I have found that avoiding certain kinds of distracting background noise can help to deepen one's meditation/religious experience.
Saturday Nikita and I drove along the Perkinsville Road, but before we got there we stopped at the
Garchen Buddhist Institute. There an office worker told us that they have meditation masters available for guidance, and they have people there who are engaged in long retreats, up to 3 years. She informed us that the cost of those extended retreats is $700/month for room and board.
Considering that room and board anywhere in the USA would cost far more than that, it seemsed like a reasonable price. On the other hand, anyone on a long retreat would have to have $8,400/year to attend a long retreat. That price seems to only serve the wealthy who can afford to take off from work for a few years, and pay $8,400/year for room and board.
However, since I have yet to meet any Buddhist priest or meditation teacher who has a clue about deep meditation, I wondered just how skilled their "meditation masters" were. I had spent about a year there, about 10 years ago, helping them setup their sound system. At the time I found no one there with any attainment whatsoever.
After the kind introduction Nikita and I sat in meditation in their meditation hall. I dropped right into the still mind of the second jhana, but I was unable to drift deeper, because I had noticed that they had a very loud ticking clock in their meditation hall.
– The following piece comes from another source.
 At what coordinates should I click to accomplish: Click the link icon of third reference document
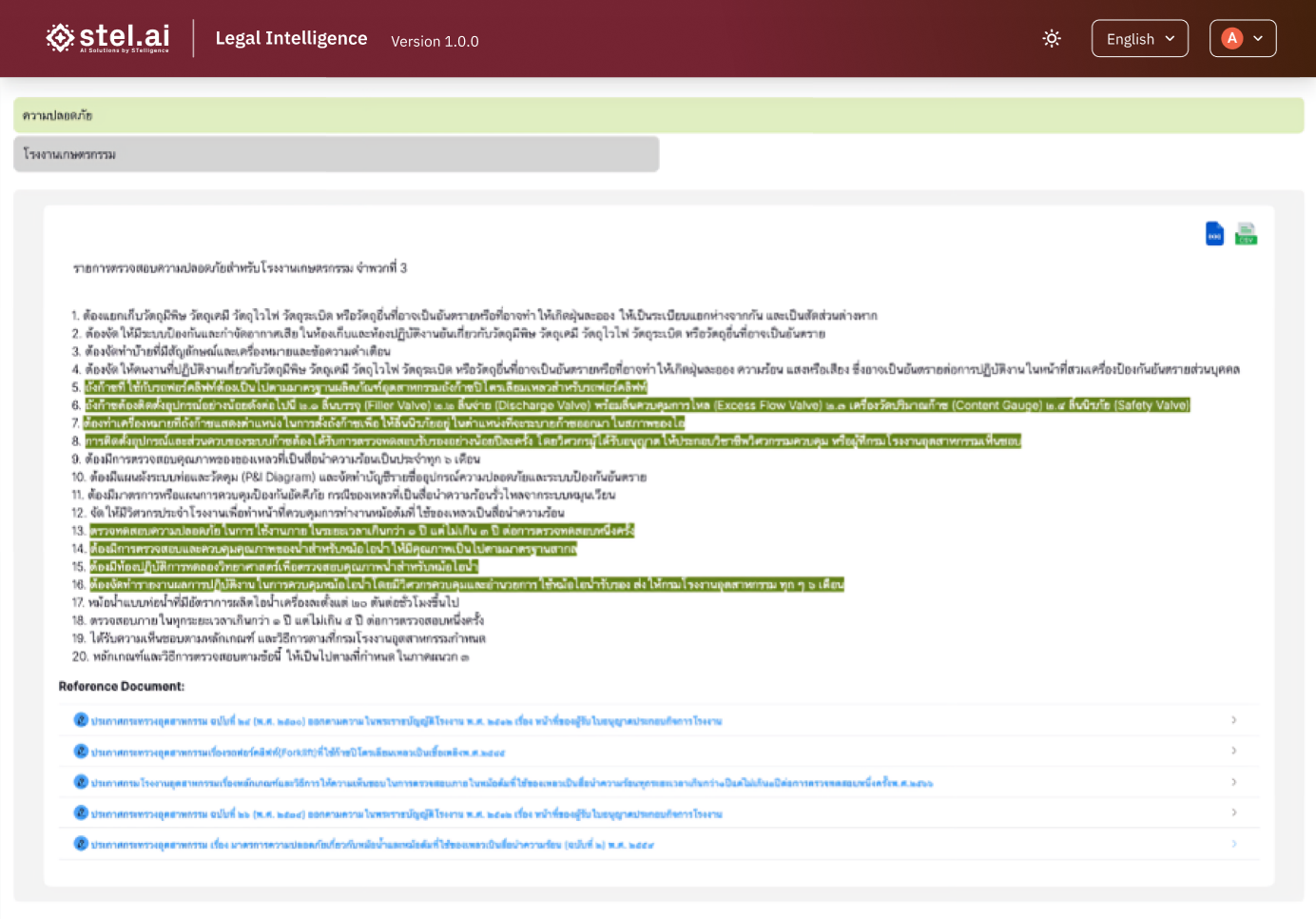tap(81, 782)
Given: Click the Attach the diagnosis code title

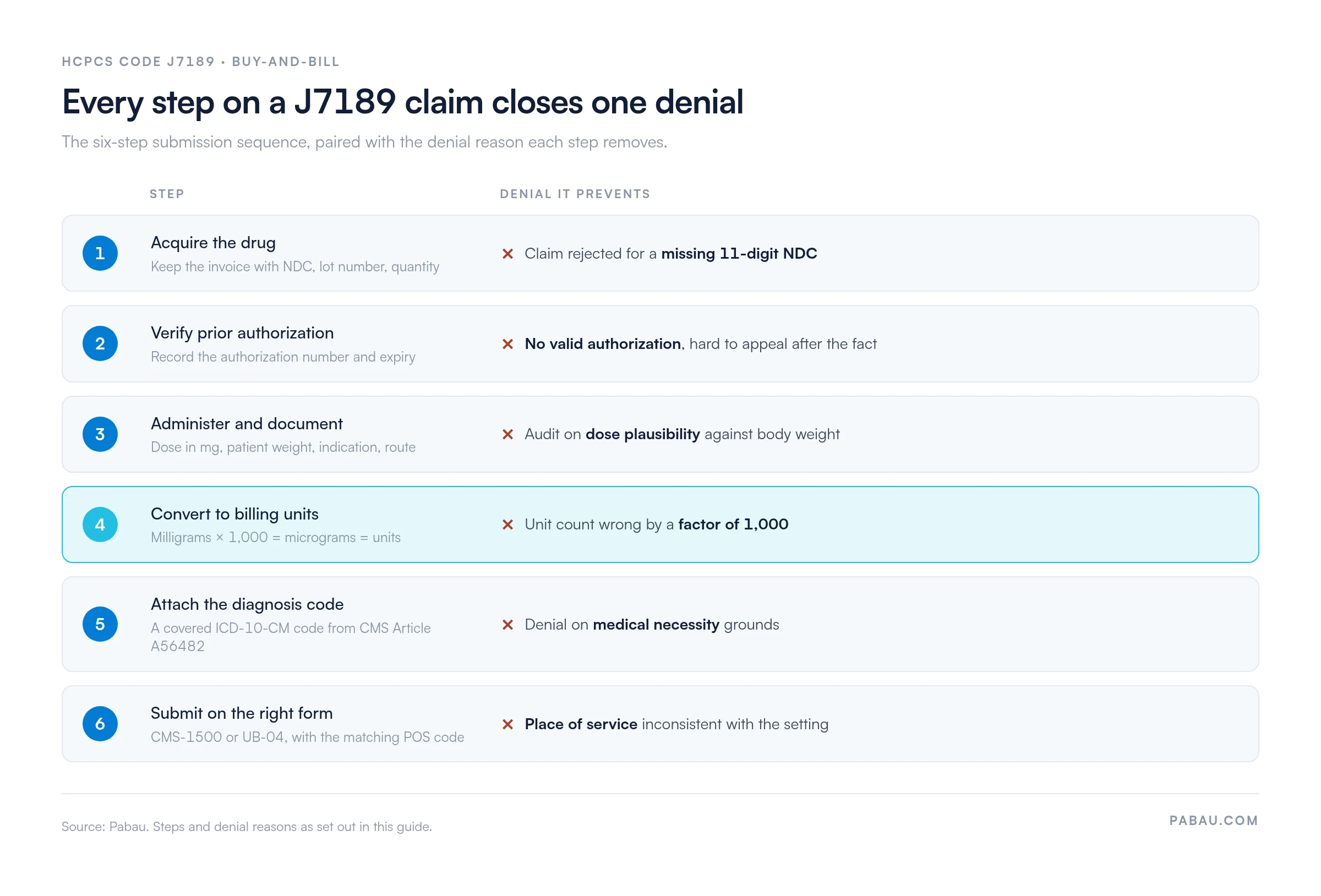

The sounds that I find that are intensely distracting for deeper meditation are mechanical and electronic sounds, such as: the humming of motors, ticking clocks, refrigerators, air-conditioners, engines, etc; because they have a highly rhythmic and consistent frequency, which tends to reinforce our sense of space-time. Whereas, I find organic sounds seem to have no limiting effect upon the depth of my meditation, such as: the wind, the ocean, the sound of crickets, birds, coyotes, owls, etc.; thus I can easily drift into the deeper states of meditation experiences, which involve space-time dilation.
After maybe as little as 15 minutes of meditation I got up and left their meditation hall, because the second jhana is just not good enough. Being a jhana junkie I want depth, or no meditation at all.
I left the meditation hall, and thanked our hosts; then I walked back to my van. I noticed at the edge of their parking lot they had built a solar shower for their campers, which I had suggested 10 years or more earlier; however, it looked like it had only been recently built. Nonetheless, I took a shower while I waited for Nikita.
Nikita came back to his car about 20 minutes after my shower. I asked him, "So, how was your meditation?"
He said, "Ticking clock."
I laughed, he was spot on with no suggestion from me. One has to wonder how masterful meditation teachers, gurus and Buddhist priests are, when they have a loud ticking clock in their meditation hall.